Achieving detailed medial temporal lobe segmentation with upsampled isotropic training from implicit neural representation

Imaging biomarkers in magnetic resonance imaging (MRI) are important tools for diagnosing, tracking and treating Alzheimer's disease (AD). Neurofibrillary tau pathology in AD is closely linked to neurodegeneration and generally follows a pattern of spread in the brain, with early stages involving subregions of the medial temporal lobe (MTL). Accurate segmentation of MTL subregions is needed to extract granular biomarkers of AD progression. MTL subregions are often imaged using T2-weighted (T2w) MRI scans that are highly anisotropic due to constraints of MRI physics and image acquisition, making it difficult to reliably model MTL subregions geometrically and extract morphological measures, such as thickness. In this study, we used an implicit neural representation method to combine isotropic T1-weighted (T1w) and anisotropic T2w MRI to upsample an atlas set of expert-annotated MTL subregions, establishing a multi-modality, high-resolution training set of isotropic data for automatic segmentation with the nnU-Net framework.
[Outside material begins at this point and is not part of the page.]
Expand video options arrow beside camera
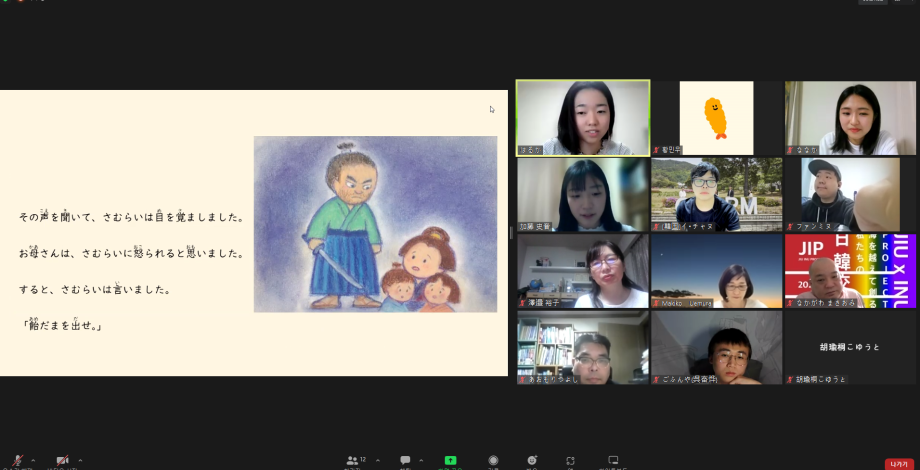The width and height of the screenshot is (920, 470). coord(80,460)
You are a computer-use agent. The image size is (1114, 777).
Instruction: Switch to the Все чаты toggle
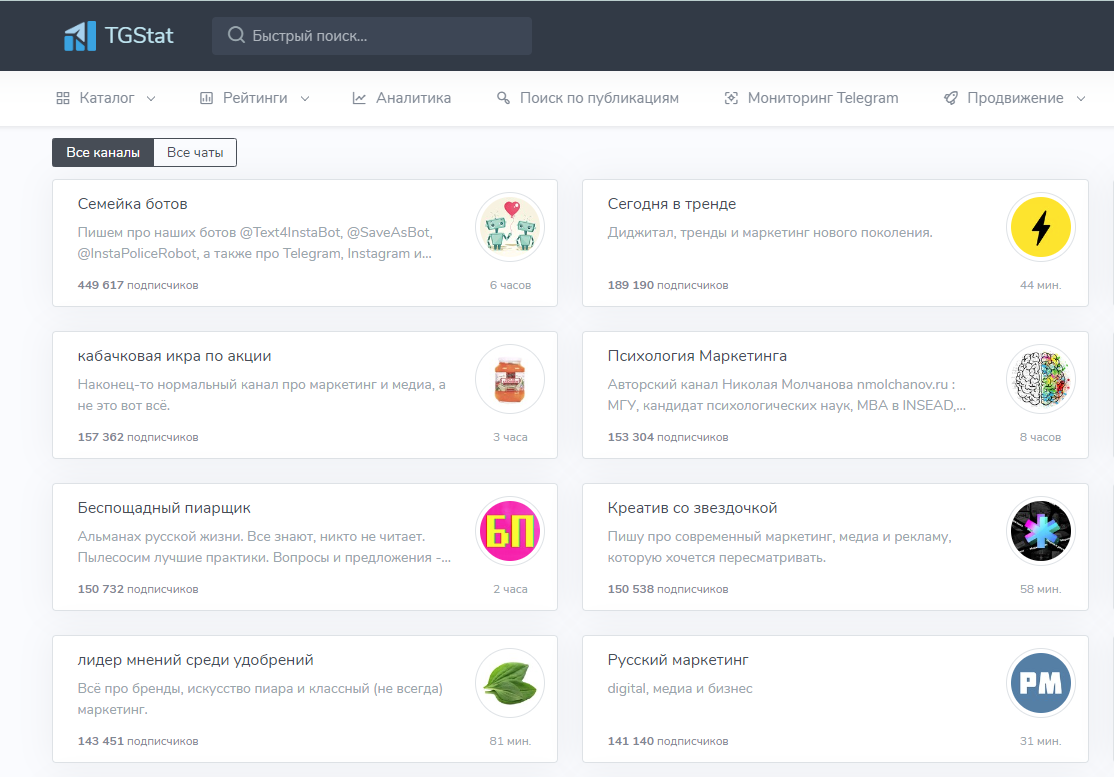[195, 153]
In an independent test set, the morphological measures extracted using this isotropic model showed stronger effect sizes than models trained on anisotropic in distinguishing participants with mild cognitive impairment (MCI) and cognitively unimpaired individuals. In test-retest analysis, morphological measures extracted using the isotropic model had greater stability. This study demonstrates improved reliability of MRI-derived MTL subregion biomarkers without additional atlas annotation effort, which may more accurately quantify and track the relationship between AD pathology and brain atrophy for monitoring disease progression.